WHAT IS REQUIRED: Answer with the exact lines of the following material from the one containing "Open stats icon for Juventus vs Sampdoria" through the one containing "Task: Expand the cmd命令大全 search suggestion", both end lines included.

INPUT FOR THIS TASK:
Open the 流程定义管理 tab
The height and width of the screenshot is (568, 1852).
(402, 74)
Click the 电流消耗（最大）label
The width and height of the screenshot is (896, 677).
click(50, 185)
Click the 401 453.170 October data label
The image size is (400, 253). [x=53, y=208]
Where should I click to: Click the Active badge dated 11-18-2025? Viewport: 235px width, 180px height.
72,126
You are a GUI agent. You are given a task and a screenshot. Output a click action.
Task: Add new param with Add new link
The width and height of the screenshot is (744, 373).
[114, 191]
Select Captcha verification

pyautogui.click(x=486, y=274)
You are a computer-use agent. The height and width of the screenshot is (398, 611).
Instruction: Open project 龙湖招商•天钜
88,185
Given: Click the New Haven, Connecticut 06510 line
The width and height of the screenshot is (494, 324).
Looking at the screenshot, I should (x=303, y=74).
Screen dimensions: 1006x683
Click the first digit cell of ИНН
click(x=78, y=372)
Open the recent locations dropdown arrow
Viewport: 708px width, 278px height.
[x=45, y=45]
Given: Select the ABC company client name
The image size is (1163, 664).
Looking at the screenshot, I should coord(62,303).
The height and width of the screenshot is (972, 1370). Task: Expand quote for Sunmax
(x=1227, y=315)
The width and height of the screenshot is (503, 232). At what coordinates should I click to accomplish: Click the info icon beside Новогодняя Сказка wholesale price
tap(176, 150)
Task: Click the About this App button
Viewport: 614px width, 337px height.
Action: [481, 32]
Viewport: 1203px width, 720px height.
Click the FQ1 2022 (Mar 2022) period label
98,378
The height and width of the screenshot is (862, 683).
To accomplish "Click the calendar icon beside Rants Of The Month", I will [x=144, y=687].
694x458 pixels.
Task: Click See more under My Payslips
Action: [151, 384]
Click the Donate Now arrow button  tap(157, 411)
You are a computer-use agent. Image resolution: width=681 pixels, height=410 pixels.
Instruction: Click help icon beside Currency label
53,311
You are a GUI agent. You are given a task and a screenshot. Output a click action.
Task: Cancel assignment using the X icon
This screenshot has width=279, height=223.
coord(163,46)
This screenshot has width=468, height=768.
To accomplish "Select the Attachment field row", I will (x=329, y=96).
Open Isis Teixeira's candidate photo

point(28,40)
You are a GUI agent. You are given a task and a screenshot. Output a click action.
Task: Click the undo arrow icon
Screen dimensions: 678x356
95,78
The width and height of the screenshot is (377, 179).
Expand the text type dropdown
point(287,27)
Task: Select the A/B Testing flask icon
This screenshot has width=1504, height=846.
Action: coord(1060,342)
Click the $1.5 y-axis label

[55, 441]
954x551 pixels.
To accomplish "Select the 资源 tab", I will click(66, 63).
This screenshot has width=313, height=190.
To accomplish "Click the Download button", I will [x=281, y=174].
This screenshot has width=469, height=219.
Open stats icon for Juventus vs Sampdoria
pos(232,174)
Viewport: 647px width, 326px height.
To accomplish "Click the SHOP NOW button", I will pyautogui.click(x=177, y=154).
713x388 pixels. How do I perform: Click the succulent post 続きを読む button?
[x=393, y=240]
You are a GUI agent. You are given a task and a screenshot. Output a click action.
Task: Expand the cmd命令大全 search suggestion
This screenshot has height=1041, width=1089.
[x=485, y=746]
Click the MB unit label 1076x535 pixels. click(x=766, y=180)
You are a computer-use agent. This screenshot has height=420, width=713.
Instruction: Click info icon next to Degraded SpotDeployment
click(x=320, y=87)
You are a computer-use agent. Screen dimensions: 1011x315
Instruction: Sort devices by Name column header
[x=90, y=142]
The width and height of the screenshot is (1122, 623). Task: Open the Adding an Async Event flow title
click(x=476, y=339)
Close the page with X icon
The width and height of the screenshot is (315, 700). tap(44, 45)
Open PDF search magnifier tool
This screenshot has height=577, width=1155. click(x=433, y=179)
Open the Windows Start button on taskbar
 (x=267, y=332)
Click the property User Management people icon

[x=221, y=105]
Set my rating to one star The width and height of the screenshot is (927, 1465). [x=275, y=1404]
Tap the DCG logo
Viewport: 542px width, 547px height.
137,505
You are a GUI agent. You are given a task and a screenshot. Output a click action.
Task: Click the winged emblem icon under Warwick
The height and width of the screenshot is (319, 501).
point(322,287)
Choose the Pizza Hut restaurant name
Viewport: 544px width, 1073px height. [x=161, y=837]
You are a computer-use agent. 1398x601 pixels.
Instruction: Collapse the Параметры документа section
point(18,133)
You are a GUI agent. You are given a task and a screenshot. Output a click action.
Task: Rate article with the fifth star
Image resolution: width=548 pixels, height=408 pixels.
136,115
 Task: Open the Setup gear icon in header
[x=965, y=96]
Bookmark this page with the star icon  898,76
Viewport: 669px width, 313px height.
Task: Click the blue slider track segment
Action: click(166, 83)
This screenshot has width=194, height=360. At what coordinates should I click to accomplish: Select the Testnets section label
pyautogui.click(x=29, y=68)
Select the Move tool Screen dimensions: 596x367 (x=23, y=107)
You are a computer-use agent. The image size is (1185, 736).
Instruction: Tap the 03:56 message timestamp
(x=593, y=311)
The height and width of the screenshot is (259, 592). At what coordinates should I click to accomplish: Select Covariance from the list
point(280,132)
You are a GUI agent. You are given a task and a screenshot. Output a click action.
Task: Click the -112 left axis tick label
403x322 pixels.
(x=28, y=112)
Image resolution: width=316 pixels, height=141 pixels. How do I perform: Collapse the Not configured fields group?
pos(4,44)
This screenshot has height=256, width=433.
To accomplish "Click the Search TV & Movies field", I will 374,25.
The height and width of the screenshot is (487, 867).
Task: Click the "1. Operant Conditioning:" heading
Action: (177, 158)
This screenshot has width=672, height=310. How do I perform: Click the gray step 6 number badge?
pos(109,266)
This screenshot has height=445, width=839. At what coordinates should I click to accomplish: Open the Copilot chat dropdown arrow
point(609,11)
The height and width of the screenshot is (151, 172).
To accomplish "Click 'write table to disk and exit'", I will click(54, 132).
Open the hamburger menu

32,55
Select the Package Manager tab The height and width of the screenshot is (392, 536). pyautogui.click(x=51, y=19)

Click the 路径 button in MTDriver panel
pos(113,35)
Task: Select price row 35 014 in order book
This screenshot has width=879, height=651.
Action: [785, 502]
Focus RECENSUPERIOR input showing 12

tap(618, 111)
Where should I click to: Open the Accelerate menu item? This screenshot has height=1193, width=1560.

SOLUTION TO THE PROBLEM:
Open stats icon for Juventus vs Sampdoria
pos(232,174)
Viewport: 647px width, 326px height.
To accomplish "Click the SHOP NOW button", I will pyautogui.click(x=177, y=154).
713x388 pixels. How do I perform: Click the succulent post 続きを読む button?
[x=393, y=240]
You are a GUI agent. You are given a task and a screenshot. Output a click action.
Task: Expand the cmd命令大全 search suggestion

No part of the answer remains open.